### REQUIREMENT
Copy verbatim the span of lines beginning at the line that contains "Where should I" and ending with the final line of the data. Exclude pictures from the copy.

### MATERIAL PROVIDED

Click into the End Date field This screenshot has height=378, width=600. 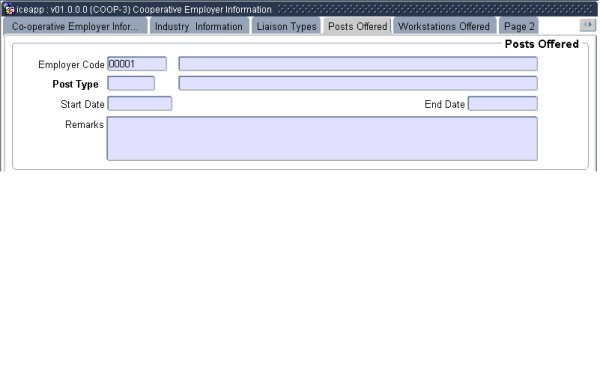pyautogui.click(x=503, y=104)
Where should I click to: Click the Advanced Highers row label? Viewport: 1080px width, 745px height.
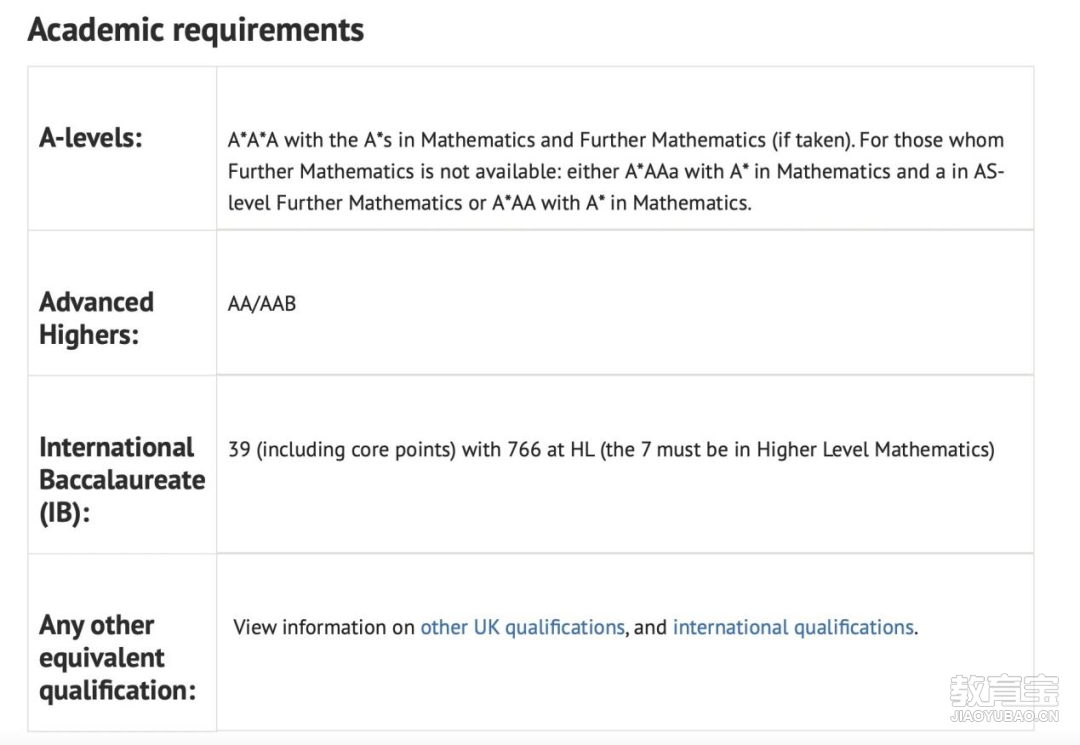[x=96, y=318]
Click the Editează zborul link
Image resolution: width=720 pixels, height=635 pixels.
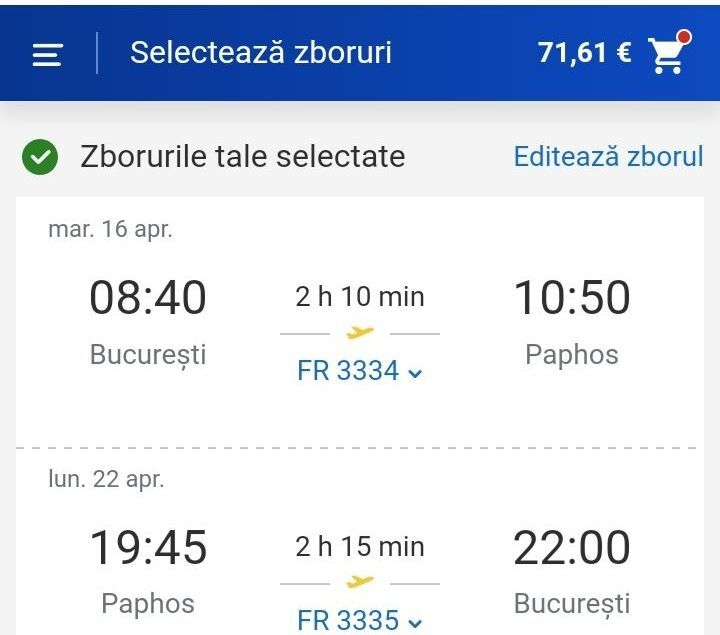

### ANSWER TO THE PROBLEM
Where should I click to: Click the Advanced Highers row label? Viewport: 1080px width, 745px height.
[x=96, y=318]
Click the Editează zborul link
Image resolution: width=720 pixels, height=635 pixels.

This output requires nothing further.